Transparency International New Zealand Member

Masters of Anti-money Laundering and Counter Terrorism

New Zealand already has a central register of company details about beneficial ownership which is a publicly accessible online for any person, organisation and for law enforcement anywhere in the world. It is the only register in the world that is completely free to search and almost all of the company details are online.

Companies Office registers

The New Zealand Companies Register allows online searches of the companies registered in New Zealand. It is a straight forward and accurate source of information for company secretaries and auditors to maintain records of existing companies, or new ones when they are incorporated.

The Companies Office also maintains the Financial Service Providers Register for organisations that offer financial services in New Zealand and New Zealand registered financial service providers that work internationally. It also maintains the records for charitable trusts, Incorporated Societies and Limited partnerships.
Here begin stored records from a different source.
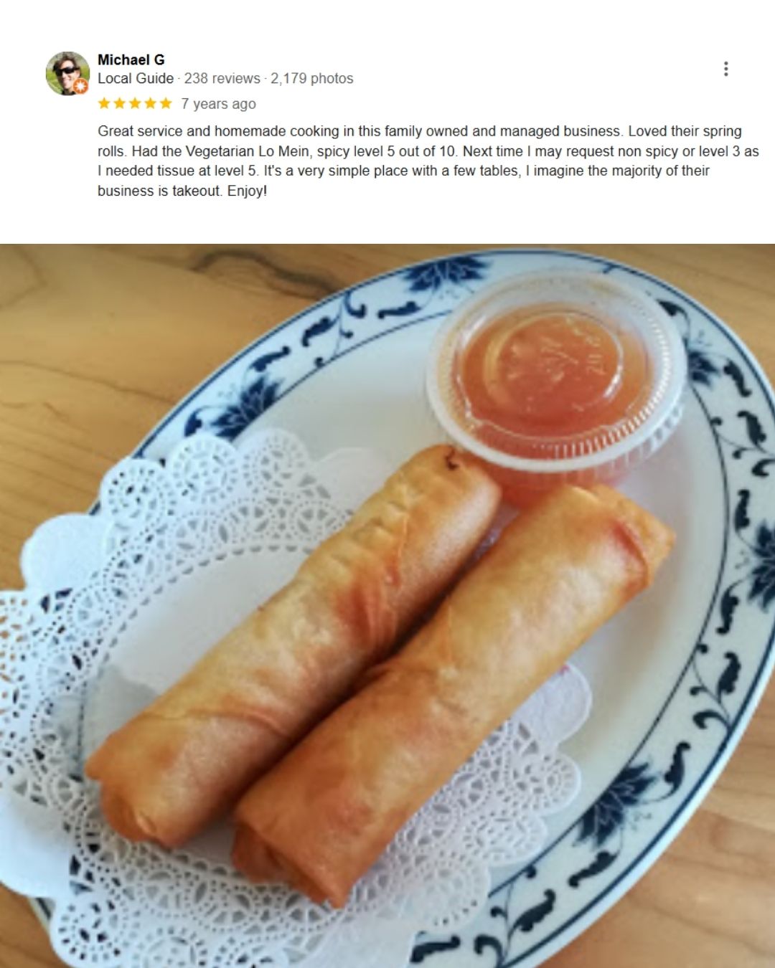This screenshot has height=968, width=775.
Task: Click the fourth gold rating star
Action: pos(150,103)
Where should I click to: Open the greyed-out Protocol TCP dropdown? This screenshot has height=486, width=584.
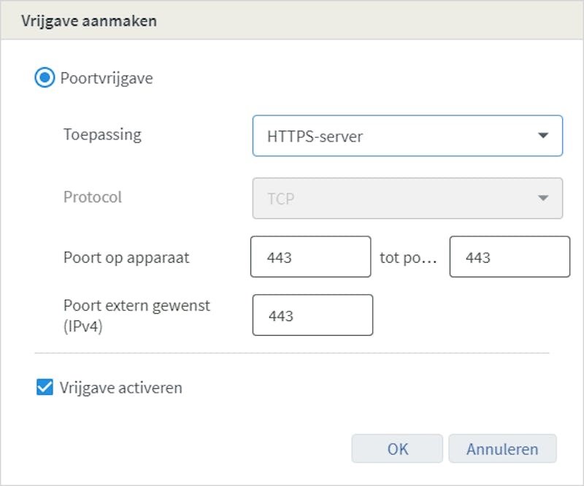pos(407,198)
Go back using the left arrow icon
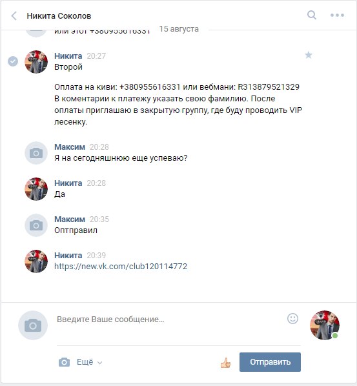This screenshot has width=357, height=386. (x=14, y=16)
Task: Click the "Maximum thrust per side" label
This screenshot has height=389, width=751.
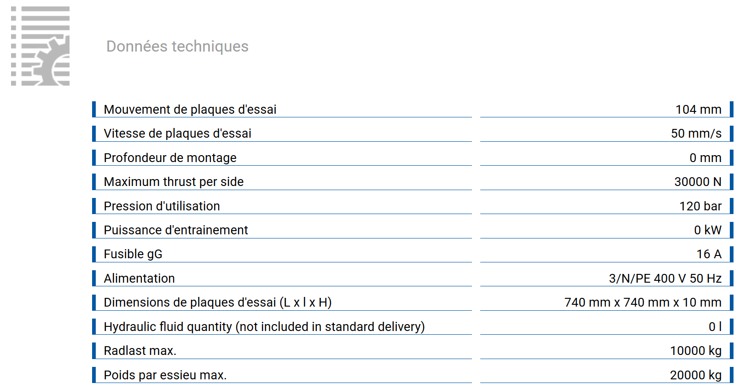Action: (174, 182)
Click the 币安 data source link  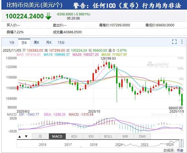pos(180,150)
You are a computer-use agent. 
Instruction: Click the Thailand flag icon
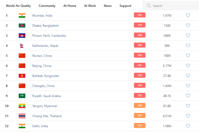[22, 116]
Director and shareholders information required to incorporate a company include:

  • At least one director must live in New Zealand or be a director of an incorporated company in an enforcement country under a law that is equivalent to the Companies Act
  • For each director, their full name, residential address and date and place of birth is required
  • The full name and residential address of every shareholder and the number of shares to be issued to each. 
  • The proposed company’s ultimate beneficial holding company information, inclusive of other companies that can be named as shareholders.
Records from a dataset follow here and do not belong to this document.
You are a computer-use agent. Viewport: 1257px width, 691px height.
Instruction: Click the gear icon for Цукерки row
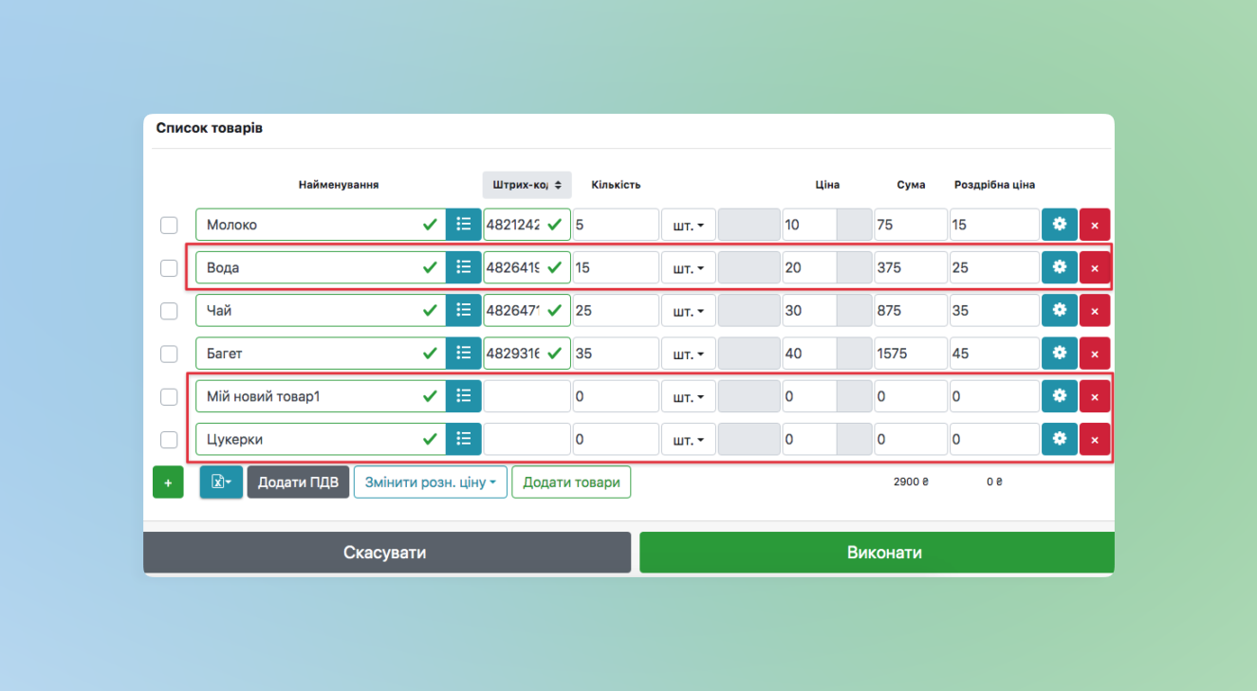click(x=1059, y=439)
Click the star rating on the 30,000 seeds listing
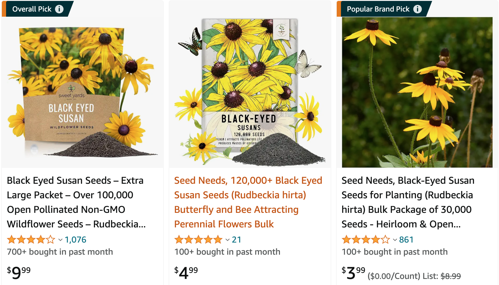 365,240
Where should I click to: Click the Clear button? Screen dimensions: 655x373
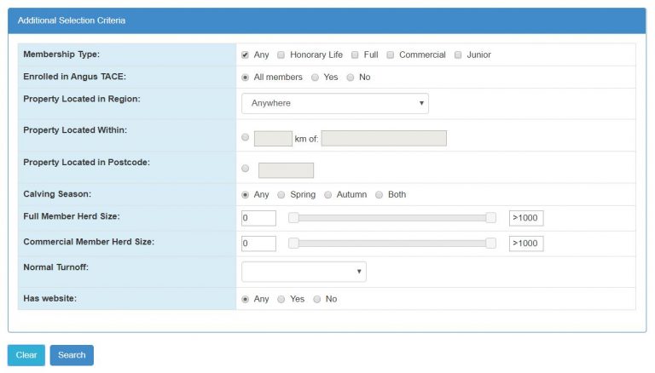pyautogui.click(x=26, y=355)
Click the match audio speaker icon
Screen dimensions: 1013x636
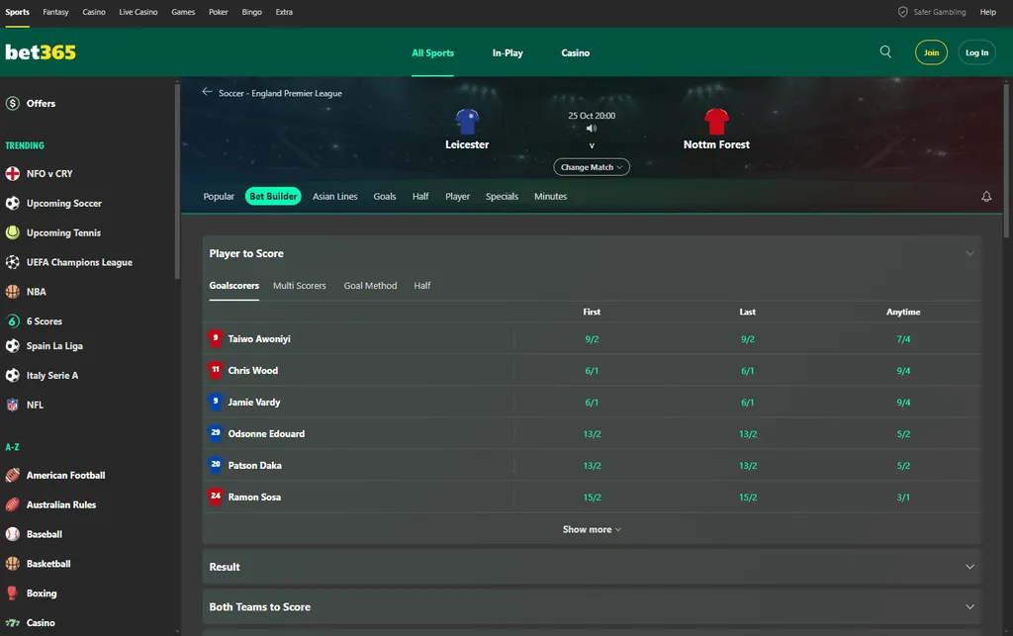pyautogui.click(x=592, y=129)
Actions to get legislation up to AML standards

What is missing from the existing New Zealand Companies Office legislation for alignment with Anti-Money Laundering (AML) standards, are:

  • the requirement for more details to identify beneficial owners, and
  • an enforcement system that ensures that the New Zealand directors are held accountable with penalties of imprisonment for non-compliance.   

Beneficial ownership identification details need to be strengthened through adding to the Companies Office Act mechanisms such as those found in existing AML legislation which requires a passport and mail address verification.

The Companies Act needs to define a “Beneficial Owner”. The United States has that it is a “natural person who exercises substantial control of corporation through LLC, ownership interests, voting rights or has a substantial interest in or receives substantial economic benefits from assets of corporation or LLC.”  

The true “beneficial” owners of a business or other organisation are the individuals who ultimately control or profit from it. Often this information is unavailable or deliberately obscured, making it far more difficult to detect corrupt activity. 

Making directors liable for any non-compliance on changes to shareholding, for failure to supply identification documents or for creating false documents, would mean that persons setting up companies are responsible.

This would go a long way to deterring people who are living overseas, from setting up shell company structures, because anonymity is a key attribute behind a decision about where to harbour their funds. 

Sanctions are required if any falsity is discovered, on New Zealand company operators that incorporate these companies in the first place. An example  from United States is, apart from their civil penalties of up to a $1 million, a person found to have falsely incorporated a company can get up to three years imprisonment.